According to the September 2008 bulletin “Facts for Family,” published by the American Academy of Child and Adolescent Psychiatry, “as children grow older, parents pay less attention to the music and videos that capture and hold their children’s attention. The following themes, which are featured prominently in some lyrics, can be particularly troublesome: drugs and alcohol abuse that is glamorized, suicide as an ‘alternative’ or ‘solution,’ graphic violence and sex which focuses on control, sadism, machoism, incest, children devaluing women, and violence toward women.”

A 2019 article published by Youth Voices concurred that rap music appears to have a negative effect on teens: “It is believed that many males who listen to rap music are viewed to have more violent tendencies compared to those who don’t listen to rap music.
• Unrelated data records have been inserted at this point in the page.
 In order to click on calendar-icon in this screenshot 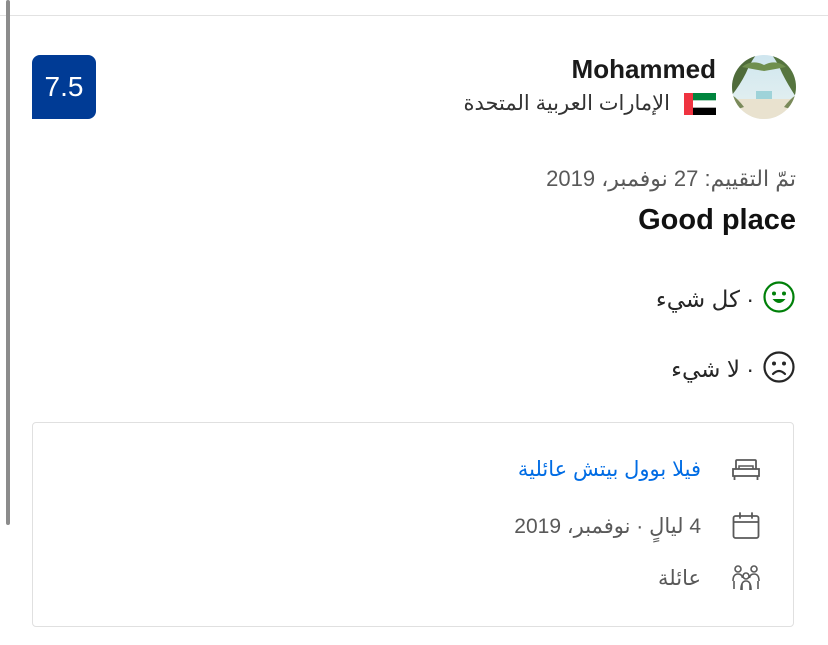, I will do `click(746, 526)`.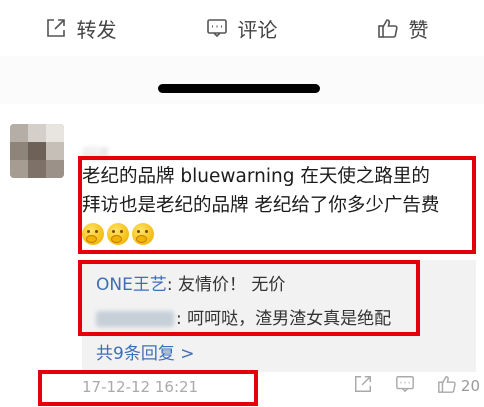 This screenshot has height=407, width=484. I want to click on reply-text: : 呵呵哒，渣男渣女真是绝配, so click(284, 319).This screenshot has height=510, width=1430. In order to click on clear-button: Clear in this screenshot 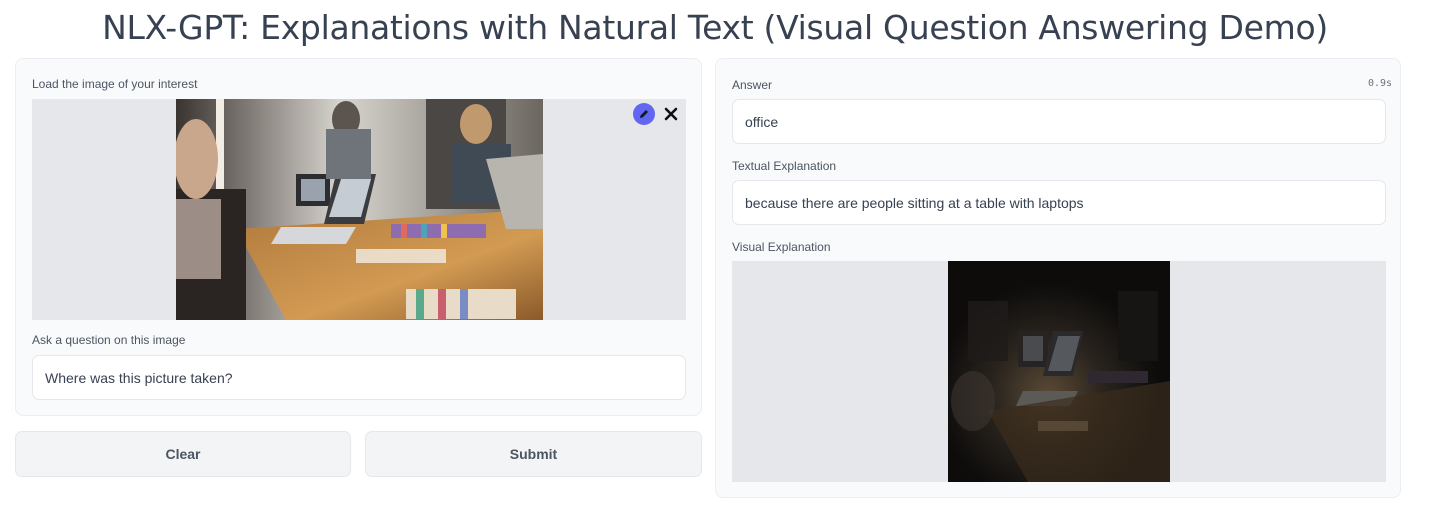, I will do `click(183, 454)`.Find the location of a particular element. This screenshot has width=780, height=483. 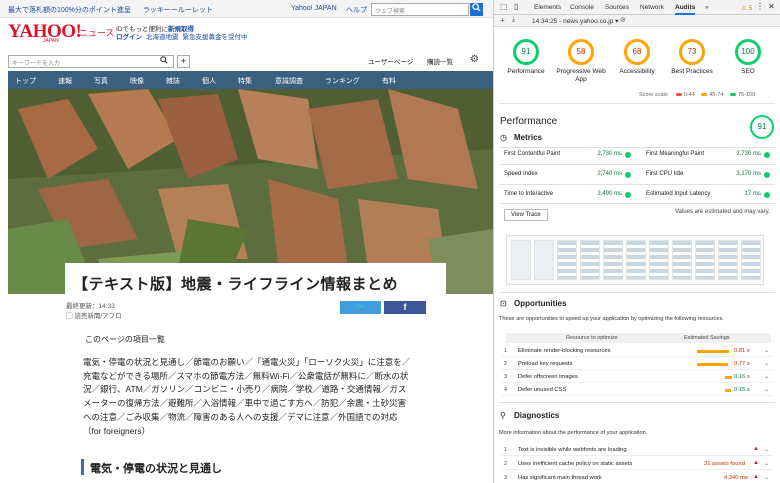

device-toggle-icon: ▯ is located at coordinates (516, 6).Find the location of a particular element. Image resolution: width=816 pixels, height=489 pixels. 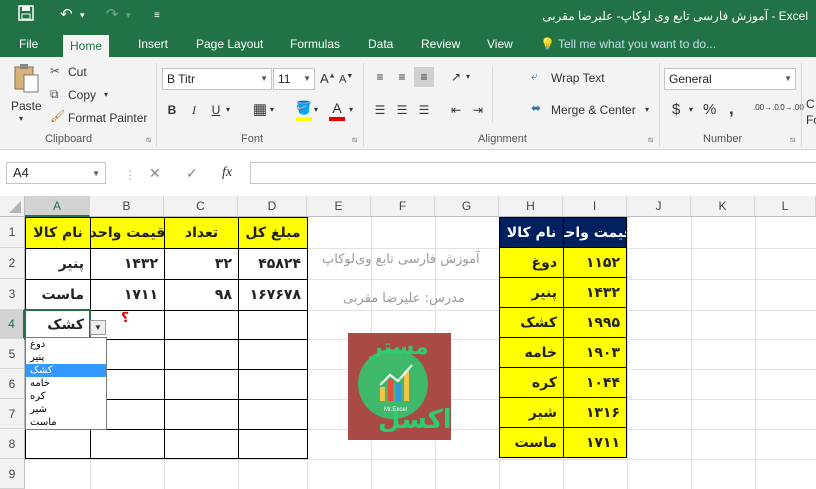

cut-icon: ✂ is located at coordinates (55, 71).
This includes being more disrespectful and aggressive towards women in general.”

A study from Emory University concluded that “those teens between the age of 14-18 who listened to music roughly around 14 hours a week were three times more likely to get in a fight with a teacher, 2.5 times more likely to find themselves getting arrested, and 1.5 times more likely to partake in illegal activities, such as underage drinking and experimenting with drugs, including getting a sexually transmitted disease.”

The music industry shouldn’t only be concerned with their artists producing music, but also with their health. Many of these rappers’ lyrics revolve around drug use, current or past violence, mental illnesses like depression, and the list goes on. Their words of distress or pride in their troubled and reckless actions is becoming the mainstream for our younger generation.

We, as a community, should take note of this and try and take better steps for prevention. We need to save our younger generation, tomorrow’s future, from dropping like flies in a war no one knew they were fighting, being it depression or addiction, instead of being bystanders to the strikingly increasing number of bodies beneath the ground.